(Do this) Retype the section of the microservices thread starting at "6. https://github.com/tim-group/orc - 34" and ending at "the list too.".

(Supplied text)
━━━━━━━━━━━━━━━━

Any plans for showing user's birthday on the settings page?

Sorry, I'm just kidding but that's the only thing I could think off when I heard the number 200!

drbojingle5y ago· 3 in thread

I'm curious to see how micro service management evolves over time and learn whether or not it will become viable for small companies. Hopefully one day its as cheap as writing a function is.

As it stands, with what I've seen and heard about microservices, I'd say the best way to deal with micro service anything is to use a monolith 90% of the time and for the rest of the time make sure your micro service could stand as it's own SAAS if given enough love.

Not a direct solution to your problem but might be an indirect one.

twh2705y ago

Right now I don't think microservice management is 'viable' even at larger companies. The custom deployment scripts & yaml to manage building, package/artifact repository, versioning, and deployment tends to be Too Damn Big, at least at the shops I've seen.

drbojingle5y ago

Oof. I haven't seen micro services much but, what I have seen makes me wonder what value people are actually expecting to get back. I hope the next iterations of this idea work better.

1 more reply

ex_amazon_sde5y ago

> Hopefully one day its as cheap as writing a function is.

When a network call is involved, never.

UK-Al055y ago· 3 in thread

You've broken the microservice abstraction if this a problem.

A team should own a microservice, you release as soon as the team able to.

You version your apis, so you don't break any services which rely on yours.

giantg25y ago

"You've broken the microservice abstraction if this a problem."

I agree, but in practice it seems more companies break it rather than follow it.

UK-Al055y ago

I agree people hop on the microservice bandwagon without really understanding the "philosophy" behind it. Then blame microservices when they struggle.

1 more reply

nonameiguess5y ago

Although this is true, there is still the additional problem that a lot of customers, specifically government customers, require frozen known versions of everything as a requirement for acceptance testing. Auditing standards for the aerospace industry require that what is running in ops is exactly the same version of everything that was running when an acceptance test was witnessed and signed.

It's a totally impractical standard for modern software development, but the developers themselves have no choice in the matter until the customers change.

johnx123-up5y ago· 1 in thread

From the previous discussion https://news.ycombinator.com/item?id=16166645

1. https://github.com/gocd/gocd - 6.1k stars

2. https://github.com/Shopify/shipit-engine - 1.2k stars

3. https://github.com/guardian/riff-raff - 252 stars

4. https://github.com/ankyra/escape - 201 stars

5. https://github.com/kiwicom/crane - 92 stars

6. https://github.com/tim-group/orc - 34 stars

7. https://github.com/wballard/starphleet - 19 stars (dead?)

8. https://spinnaker.io/

theptip5y ago

ArgoCD could be on the list too.

anishdhar5y ago· 1 in thread

We're building Cortex (https://www.getcortexapp.com/) to solve this problem :) We help you track all your microservices and integrate with all your 3rd party tooling to build a single pane of glass for your architecture. Happy to give you a demo if you're interested!

━━━━━━━━━━━━━━━━

Entries on locating words and elements:
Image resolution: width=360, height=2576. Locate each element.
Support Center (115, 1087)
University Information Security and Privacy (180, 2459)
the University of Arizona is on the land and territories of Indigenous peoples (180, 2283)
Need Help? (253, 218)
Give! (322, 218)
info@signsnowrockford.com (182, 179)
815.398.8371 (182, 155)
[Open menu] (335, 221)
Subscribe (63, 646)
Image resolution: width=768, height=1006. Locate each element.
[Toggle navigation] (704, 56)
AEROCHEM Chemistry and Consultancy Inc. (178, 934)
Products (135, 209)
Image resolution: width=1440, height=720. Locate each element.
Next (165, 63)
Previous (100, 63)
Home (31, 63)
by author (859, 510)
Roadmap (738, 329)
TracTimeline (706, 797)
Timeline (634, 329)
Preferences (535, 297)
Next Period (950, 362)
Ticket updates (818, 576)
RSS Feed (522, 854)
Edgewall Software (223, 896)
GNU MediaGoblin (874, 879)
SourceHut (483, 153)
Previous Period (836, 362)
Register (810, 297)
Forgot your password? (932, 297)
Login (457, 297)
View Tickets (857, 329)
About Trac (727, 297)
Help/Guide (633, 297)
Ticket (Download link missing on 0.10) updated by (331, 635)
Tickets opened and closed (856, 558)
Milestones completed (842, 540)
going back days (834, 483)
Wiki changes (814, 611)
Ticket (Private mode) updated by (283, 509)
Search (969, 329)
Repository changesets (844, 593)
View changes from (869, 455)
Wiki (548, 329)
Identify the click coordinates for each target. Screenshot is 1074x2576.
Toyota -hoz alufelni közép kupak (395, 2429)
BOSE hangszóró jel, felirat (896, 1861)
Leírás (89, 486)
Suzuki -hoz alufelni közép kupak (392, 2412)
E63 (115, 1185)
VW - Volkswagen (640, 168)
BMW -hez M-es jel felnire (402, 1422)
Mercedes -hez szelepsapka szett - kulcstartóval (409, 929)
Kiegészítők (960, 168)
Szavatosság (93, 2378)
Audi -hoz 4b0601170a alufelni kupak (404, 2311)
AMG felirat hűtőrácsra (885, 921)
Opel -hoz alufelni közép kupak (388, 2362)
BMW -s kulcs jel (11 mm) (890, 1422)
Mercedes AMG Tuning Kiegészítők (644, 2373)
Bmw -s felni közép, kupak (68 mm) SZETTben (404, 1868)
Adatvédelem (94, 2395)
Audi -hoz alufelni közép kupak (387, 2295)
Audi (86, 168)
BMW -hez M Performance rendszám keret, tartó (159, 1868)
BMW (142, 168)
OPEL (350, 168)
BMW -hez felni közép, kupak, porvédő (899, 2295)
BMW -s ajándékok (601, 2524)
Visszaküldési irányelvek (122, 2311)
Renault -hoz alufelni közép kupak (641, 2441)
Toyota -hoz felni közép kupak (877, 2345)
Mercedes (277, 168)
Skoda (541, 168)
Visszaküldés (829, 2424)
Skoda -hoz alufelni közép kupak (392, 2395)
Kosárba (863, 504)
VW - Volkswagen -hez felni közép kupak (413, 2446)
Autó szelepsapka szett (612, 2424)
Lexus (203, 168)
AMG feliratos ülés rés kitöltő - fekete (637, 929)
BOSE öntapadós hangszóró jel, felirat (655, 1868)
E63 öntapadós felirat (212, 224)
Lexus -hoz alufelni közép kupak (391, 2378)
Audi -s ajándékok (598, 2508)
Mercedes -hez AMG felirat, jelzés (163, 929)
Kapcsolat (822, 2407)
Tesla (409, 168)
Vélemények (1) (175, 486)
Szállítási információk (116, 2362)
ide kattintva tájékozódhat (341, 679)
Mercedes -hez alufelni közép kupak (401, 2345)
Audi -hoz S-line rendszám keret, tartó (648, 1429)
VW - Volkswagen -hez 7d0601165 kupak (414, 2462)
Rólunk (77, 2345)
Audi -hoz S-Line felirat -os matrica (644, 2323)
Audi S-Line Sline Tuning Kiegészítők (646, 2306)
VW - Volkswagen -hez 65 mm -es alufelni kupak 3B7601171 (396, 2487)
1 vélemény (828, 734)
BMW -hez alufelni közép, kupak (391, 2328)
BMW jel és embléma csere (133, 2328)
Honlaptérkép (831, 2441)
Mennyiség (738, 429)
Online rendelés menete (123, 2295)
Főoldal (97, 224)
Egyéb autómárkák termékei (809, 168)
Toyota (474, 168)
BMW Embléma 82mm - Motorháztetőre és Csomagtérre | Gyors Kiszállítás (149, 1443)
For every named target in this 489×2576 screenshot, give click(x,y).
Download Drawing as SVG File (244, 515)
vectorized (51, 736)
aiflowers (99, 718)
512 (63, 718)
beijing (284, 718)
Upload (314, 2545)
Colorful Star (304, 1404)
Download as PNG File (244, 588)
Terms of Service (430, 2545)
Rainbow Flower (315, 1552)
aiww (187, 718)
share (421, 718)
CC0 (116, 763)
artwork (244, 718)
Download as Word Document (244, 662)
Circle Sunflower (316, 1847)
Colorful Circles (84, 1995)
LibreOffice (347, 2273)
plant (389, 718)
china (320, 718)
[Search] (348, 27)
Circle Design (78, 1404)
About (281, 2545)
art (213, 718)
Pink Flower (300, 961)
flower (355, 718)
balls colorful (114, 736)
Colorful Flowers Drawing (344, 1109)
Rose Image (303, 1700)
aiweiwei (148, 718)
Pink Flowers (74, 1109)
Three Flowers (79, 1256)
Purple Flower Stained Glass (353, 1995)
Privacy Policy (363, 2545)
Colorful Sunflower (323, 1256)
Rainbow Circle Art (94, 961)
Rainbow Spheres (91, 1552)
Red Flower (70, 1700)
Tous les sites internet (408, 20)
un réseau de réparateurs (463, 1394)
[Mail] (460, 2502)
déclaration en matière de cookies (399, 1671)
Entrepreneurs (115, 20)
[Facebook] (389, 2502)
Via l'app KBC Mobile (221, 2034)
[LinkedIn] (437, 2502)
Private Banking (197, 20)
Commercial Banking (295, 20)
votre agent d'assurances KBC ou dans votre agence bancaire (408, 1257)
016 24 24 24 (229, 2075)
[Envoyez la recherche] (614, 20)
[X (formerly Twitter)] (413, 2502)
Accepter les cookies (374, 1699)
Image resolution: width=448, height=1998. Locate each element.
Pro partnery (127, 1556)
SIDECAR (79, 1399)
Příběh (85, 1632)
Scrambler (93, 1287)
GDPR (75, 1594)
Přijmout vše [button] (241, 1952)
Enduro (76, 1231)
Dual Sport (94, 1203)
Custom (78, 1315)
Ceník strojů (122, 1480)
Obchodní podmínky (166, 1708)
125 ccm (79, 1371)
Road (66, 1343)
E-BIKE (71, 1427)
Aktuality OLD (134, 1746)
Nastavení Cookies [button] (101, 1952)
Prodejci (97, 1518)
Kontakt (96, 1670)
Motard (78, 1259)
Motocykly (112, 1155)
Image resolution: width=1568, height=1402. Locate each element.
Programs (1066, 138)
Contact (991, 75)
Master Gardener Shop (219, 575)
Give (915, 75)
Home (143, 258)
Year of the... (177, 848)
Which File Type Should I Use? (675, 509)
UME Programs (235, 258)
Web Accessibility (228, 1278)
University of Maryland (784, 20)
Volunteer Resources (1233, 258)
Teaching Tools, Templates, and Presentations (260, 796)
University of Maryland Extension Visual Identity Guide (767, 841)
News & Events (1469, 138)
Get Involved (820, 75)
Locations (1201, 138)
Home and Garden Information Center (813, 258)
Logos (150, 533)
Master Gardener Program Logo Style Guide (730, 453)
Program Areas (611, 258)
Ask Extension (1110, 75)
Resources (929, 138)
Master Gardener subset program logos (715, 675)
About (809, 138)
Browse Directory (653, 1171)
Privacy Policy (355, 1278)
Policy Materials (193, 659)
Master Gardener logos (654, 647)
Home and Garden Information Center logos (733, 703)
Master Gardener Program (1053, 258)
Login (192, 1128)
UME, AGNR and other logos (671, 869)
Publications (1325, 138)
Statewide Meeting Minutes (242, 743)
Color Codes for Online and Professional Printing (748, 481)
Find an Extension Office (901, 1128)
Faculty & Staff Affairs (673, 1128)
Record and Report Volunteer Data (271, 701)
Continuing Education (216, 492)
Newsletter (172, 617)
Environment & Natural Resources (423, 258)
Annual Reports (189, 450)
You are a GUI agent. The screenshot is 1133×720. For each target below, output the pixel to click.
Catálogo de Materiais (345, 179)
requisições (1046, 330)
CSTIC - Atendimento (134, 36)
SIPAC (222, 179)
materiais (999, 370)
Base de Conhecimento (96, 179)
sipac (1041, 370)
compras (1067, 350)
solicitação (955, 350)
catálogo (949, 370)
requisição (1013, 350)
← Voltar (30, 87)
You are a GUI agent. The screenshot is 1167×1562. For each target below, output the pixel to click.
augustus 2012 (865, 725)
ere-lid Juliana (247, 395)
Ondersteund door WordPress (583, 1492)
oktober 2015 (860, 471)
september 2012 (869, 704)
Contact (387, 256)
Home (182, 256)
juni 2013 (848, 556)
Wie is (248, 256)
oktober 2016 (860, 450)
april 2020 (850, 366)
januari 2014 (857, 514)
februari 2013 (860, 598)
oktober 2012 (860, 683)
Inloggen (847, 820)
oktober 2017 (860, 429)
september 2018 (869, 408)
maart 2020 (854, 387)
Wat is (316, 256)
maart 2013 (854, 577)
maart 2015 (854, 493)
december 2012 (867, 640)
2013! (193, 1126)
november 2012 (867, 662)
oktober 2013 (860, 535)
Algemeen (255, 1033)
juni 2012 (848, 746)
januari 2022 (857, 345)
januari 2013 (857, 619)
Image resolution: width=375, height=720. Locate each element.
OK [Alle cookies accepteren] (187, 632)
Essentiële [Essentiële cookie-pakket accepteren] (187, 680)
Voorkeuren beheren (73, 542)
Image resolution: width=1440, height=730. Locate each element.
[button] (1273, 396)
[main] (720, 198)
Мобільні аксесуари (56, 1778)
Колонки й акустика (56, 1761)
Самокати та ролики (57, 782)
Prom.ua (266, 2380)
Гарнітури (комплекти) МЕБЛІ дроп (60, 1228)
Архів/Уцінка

━━━━━━━━━━━━━━━━

(The response)
6. https://github.com/tim-group/orc - 34 stars

7. https://github.com/wballard/starphleet - 19 stars (dead?)

8. https://spinnaker.io/

theptip5y ago

ArgoCD could be on the list too.